Precisamos de olhar para o pecado como dívida contraída para entender o que São Paulo diz aos cristãos de Colosso. Fala-lhes de facto de uma factura que contem extensivamente e em detalhe os pecados da humanidade e os nossos próprios.  Essa factura que é um documento da nossa dívida, de por si fala contra nós, pois relata todo o mal que fizemos.

Em Cristo, Deus Pai aboliu ou anulou a fatura; no original grego São Paulo não usa o termo chiastrein que significa anular ao colocar um X em todo o corpo da factura. Não usa este termo porque mesmo depois de anularmos uma factura sempre a podemos ler e depois arrependermo-nos de termos perdoado a dívida. O termo que Paulo usa é exalaifein, que significa apagar.

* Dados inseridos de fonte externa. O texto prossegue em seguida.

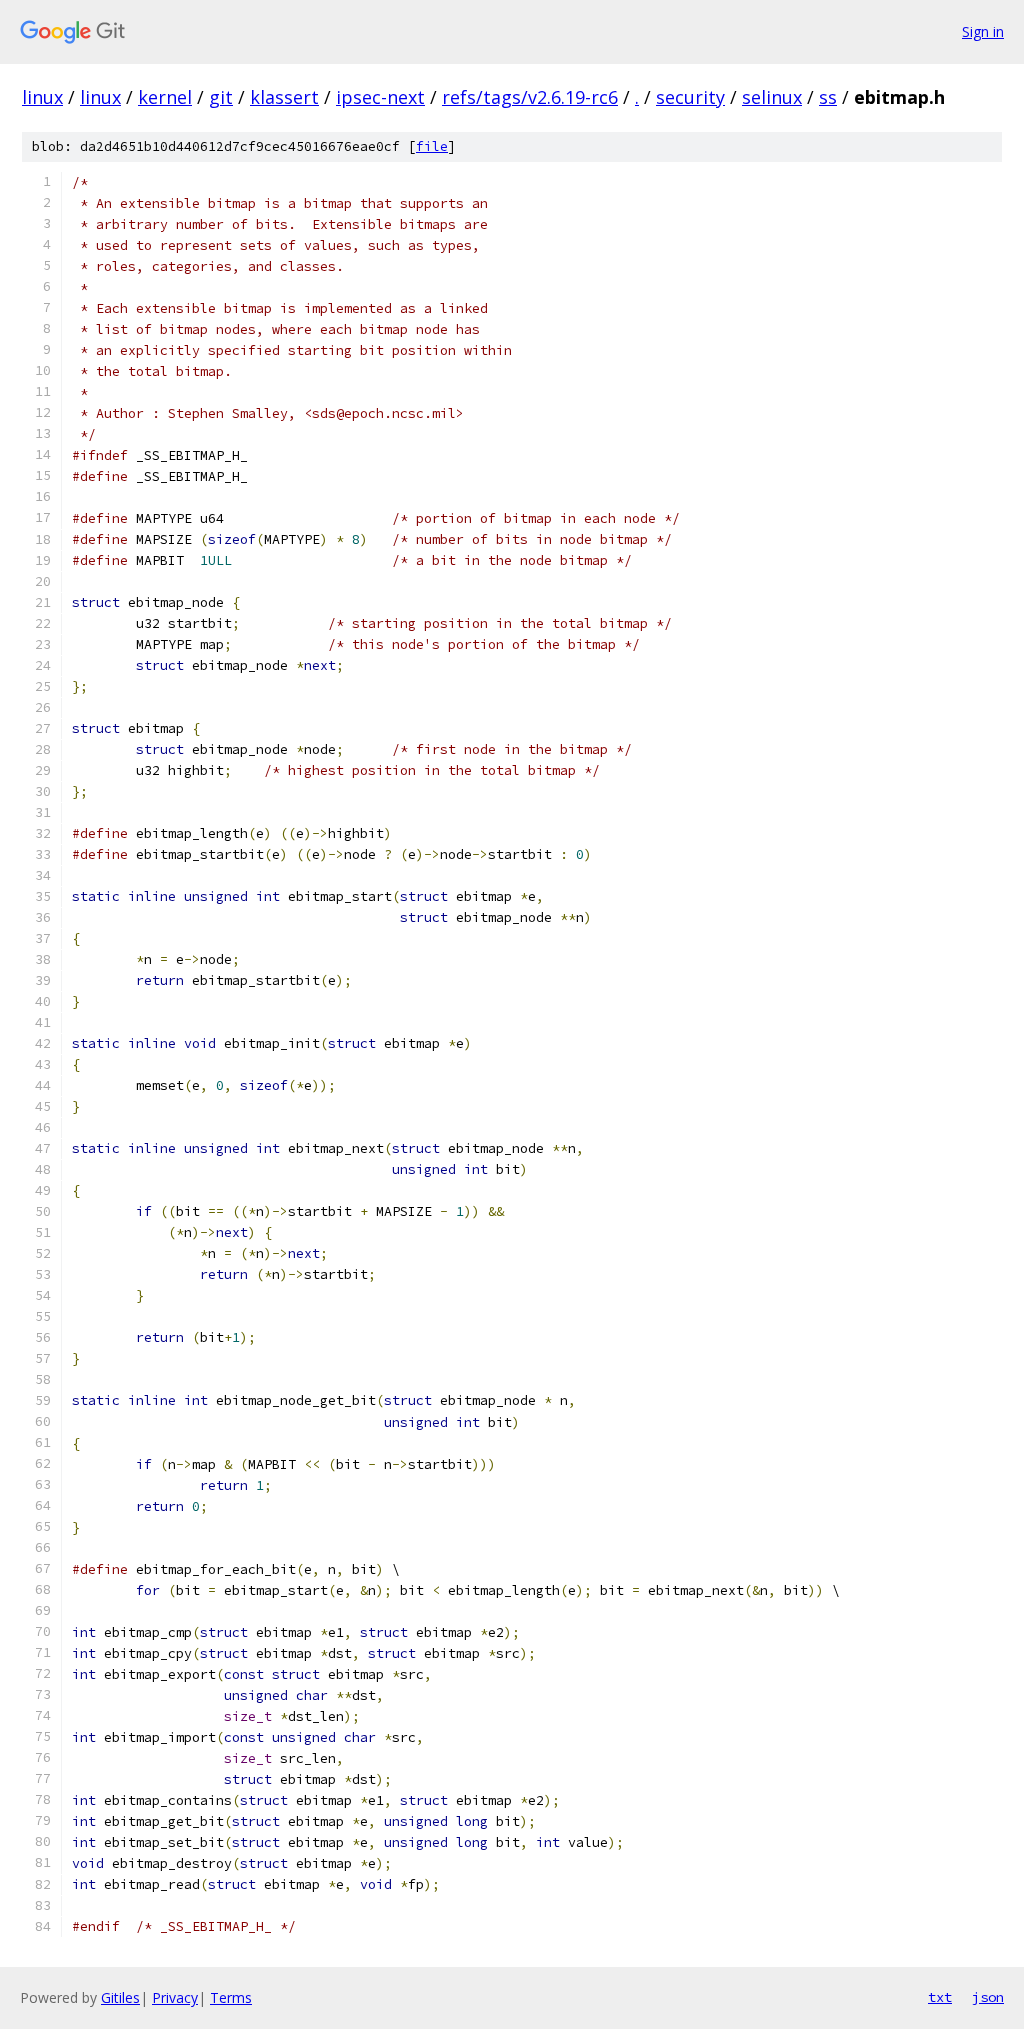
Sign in (983, 31)
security (690, 97)
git (221, 97)
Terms (231, 1997)
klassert (284, 97)
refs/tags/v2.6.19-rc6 (530, 97)
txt (940, 1997)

Naquele tempo não havia papel, como há hoje; os papiros, e peles eram usados uma e outra vez por isso se escrevia com uma tinta que se apagava facilmente como até há bem pouco fazíamos com as nossas ardósias. Uma vez apagada a factura já não pode ser lida. Mas para que não restasse nenhum vestígio de tal factura Deus crucificou-a ou seja destruiu-a por completo, ou seja é como se tivesse sido queimada; já não pode ser lida não só porque foi apagada, mas porque já não existe.

Jesus de Nazaré pagou a fatura da nossa divida; ao assumir os nossos pecados e de alguma forma Ele incarnou a fatura da divida de toda a humanidade, e com a sua morte destruiu-a.

Subindo ao madeiro, Ele levou os nossos pecados no seu corpo, para que, mortos para o pecado, vivamos para a justiça: pelas suas chagas fostes curados. 1 Pedro 2, 24

Ao assumir os nossos pecados, Jesus de alguma forma encarnou, ou transformou-se na velha fatura que continha todos os pecados ou dividas da humanidade para com Deus; ao morrer na cruz destruiu-a para sempre. Se em Jesus Deus perdoa e esquece as nossas faltas também nós estamos chamados a perdoar e esquecer as ofensas dos outros e assim como o mal que nos fizemos a nós próprios.